Another topic of discussion was the use of SLBs under various sustainability frameworks. For example, the European Commission has yet to explicitly recognise SLBs in the context of the EU Green Bond Standard, EU Taxonomy, or Climate Resilience Disclosure Standards. This lack of clarity further complicates the situation for investors.
Untapped Potential
Despite these challenges, participants remained positive about the strong potential of SLBs. They noted that SLBs could fill gaps left by green bonds in industries such as aviation that are not covered by existing green taxonomies, and thus play a critical role in facilitating the transition to greater sustainability in sectors that would otherwise be left behind. Despite the limited number of issuances to date, sovereign issuers were also identified as being well positioned to benefit from the SLB structure. This is because as large, long-term, policy-driven entities, they have the ability to influence economy-wide outcomes through regulation and investment and can link SLB targets directly to national sustainability commitments.
Recommendations for Enhancing SLBs
Several recommendations emerged from the session that could help improve the credibility and impact potential of SLBs.

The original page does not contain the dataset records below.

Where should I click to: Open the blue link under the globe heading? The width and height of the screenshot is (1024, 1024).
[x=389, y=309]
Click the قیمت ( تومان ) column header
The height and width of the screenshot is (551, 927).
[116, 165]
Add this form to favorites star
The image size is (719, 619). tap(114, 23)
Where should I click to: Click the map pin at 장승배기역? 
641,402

Hybrid structures that combine sustainability-linked objectives and use-of-proceeds within the same bond could enhance both transparency and flexibility.
Increasing penalties and introducing them earlier in the bond lifecycle could strengthen issuer incentives to meet their KPIs.

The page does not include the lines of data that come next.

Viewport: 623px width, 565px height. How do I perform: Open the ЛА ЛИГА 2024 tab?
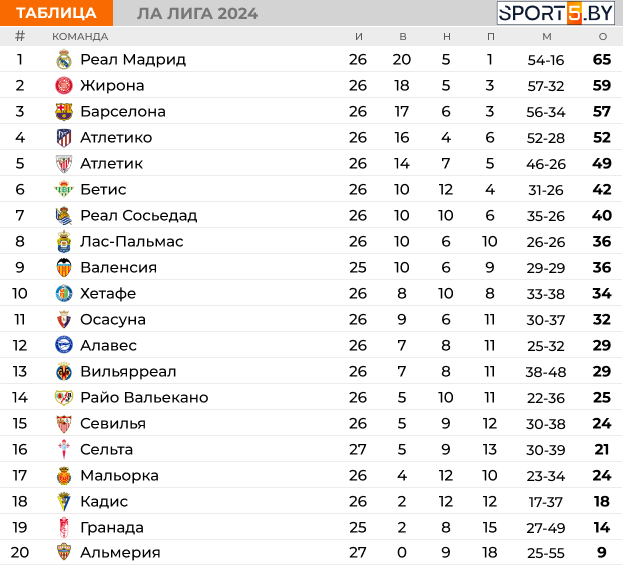(x=197, y=14)
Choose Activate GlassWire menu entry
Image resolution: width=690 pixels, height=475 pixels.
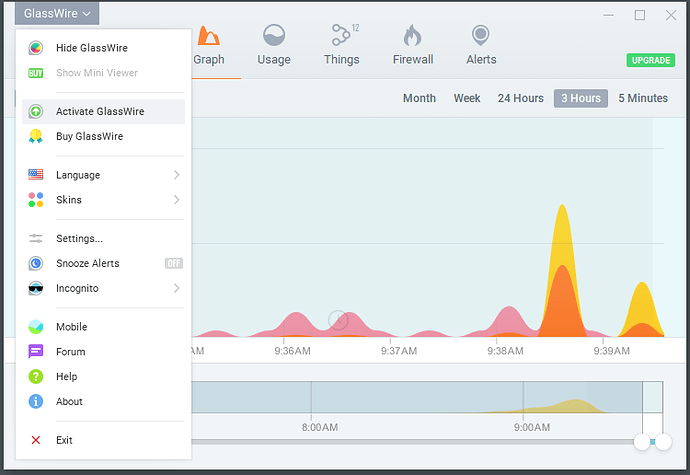tap(100, 111)
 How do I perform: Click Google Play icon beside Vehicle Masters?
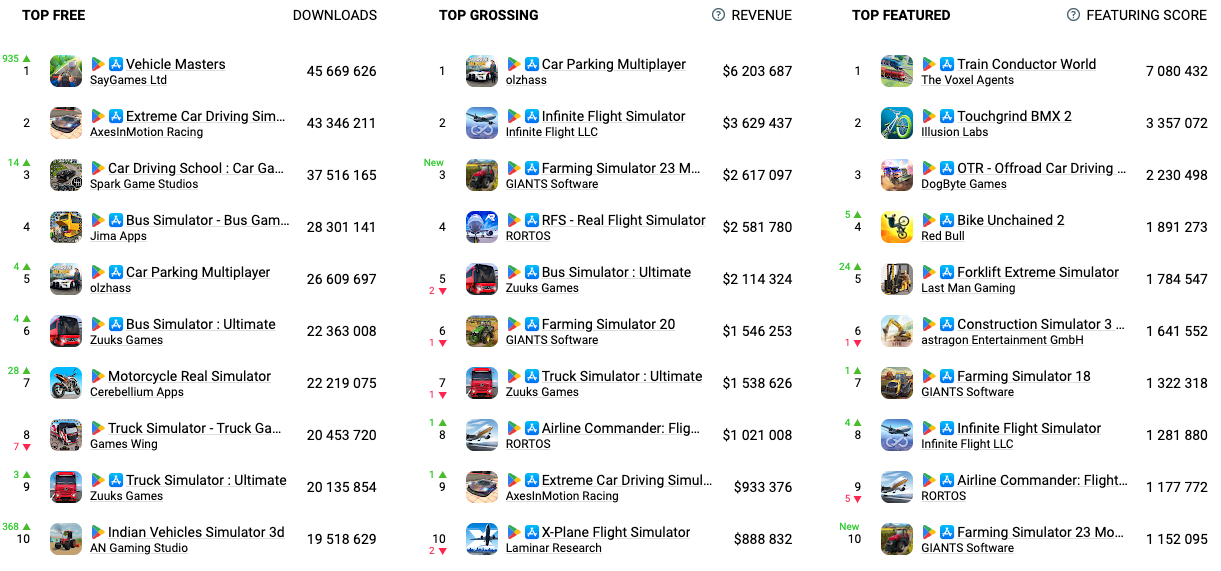point(98,64)
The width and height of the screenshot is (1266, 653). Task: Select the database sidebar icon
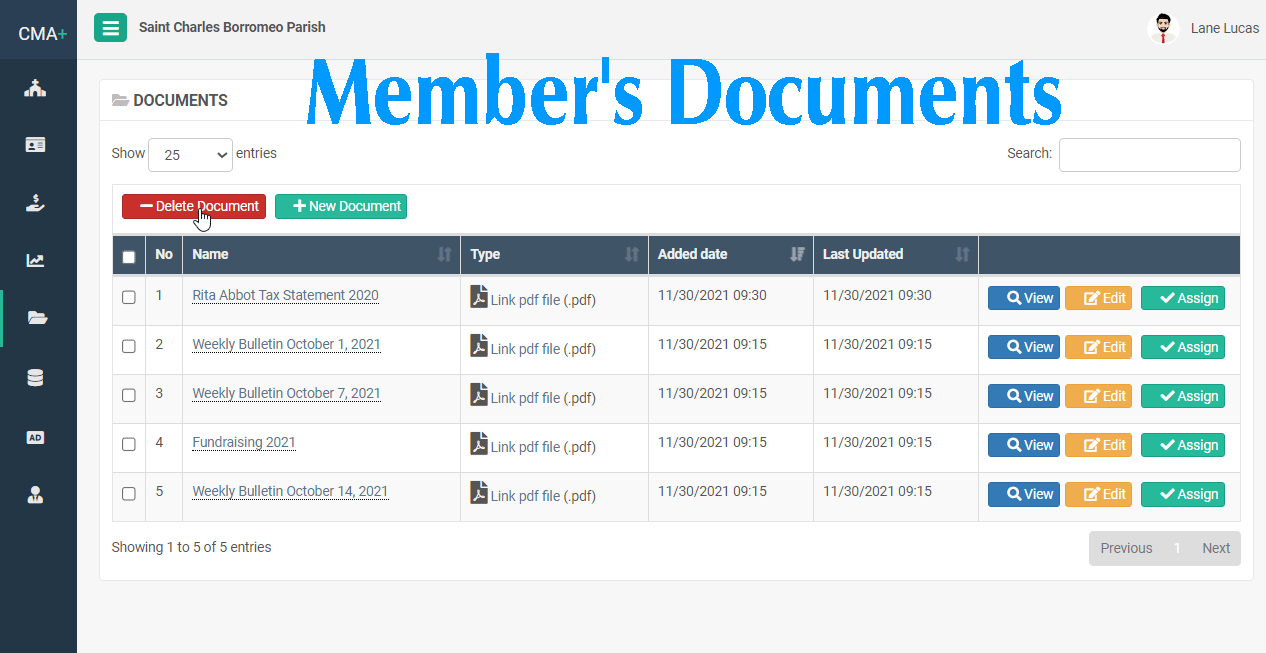pos(36,378)
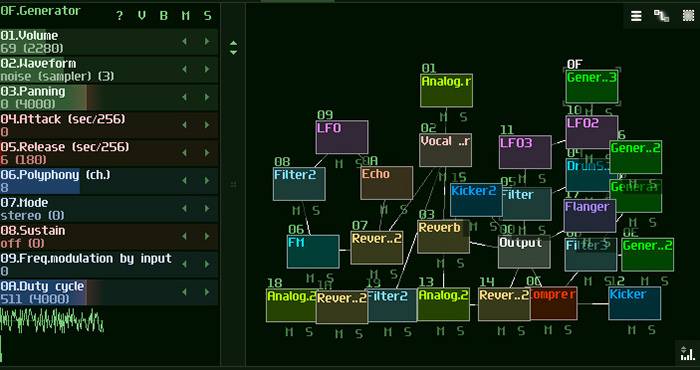Click the V button in Generator header

(142, 16)

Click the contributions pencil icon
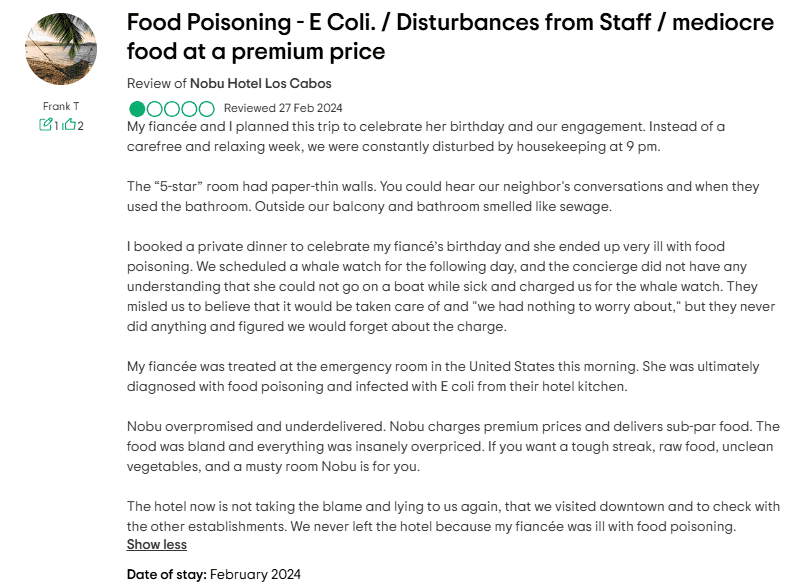tap(45, 125)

More steps should be taken to improve traceability and offer greater clarity on KPI achievement to improve market trust. It was suggested that standardisation of KPIs using existing compendiums from entities such as the International Finance Corporation and the International Capital Market Association (ICMA) would strengthen market confidence and facilitate comparability.
Pathways for Innovation
The discussion expanded to include the role of risk mitigation and credit enhancement products – particularly the role that insurance solutions such as political risk and parametric products could play. The concept of resilience bonds was also raised, with participants noting that insurance companies are strongly positioned to assess and price resilience risks and invest in assets that gain in value as resilience improves.
Another interesting concept raised by the group was linking SLBs to debt-for-nature swaps. This could significantly enhance scale and liquidity, particularly when combined with new UNEP-FI and ICMA guidance on biodiversity KPIs and sustainable bonds for nature.
Moving from Theory to Practice
At the end of the session, Heather Matson , Managing Director and Global Head of Nature & Biodiversity and Gender Finance at BwB, summarised the discussion:
“SLBs have the potential to be powerful tools for driving sustainable transformation, but their success hinges on credibility, transparent metrics, and innovative financial structures. The time has come to shift from theoretical discussions to practical solutions that benefit the environment, investors, and issuers alike.”
Sincere thanks to all our participants for sharing their views and expertise and advancing the conversation on the use and impact of SLBs. Your insights will help shape our collective path forward.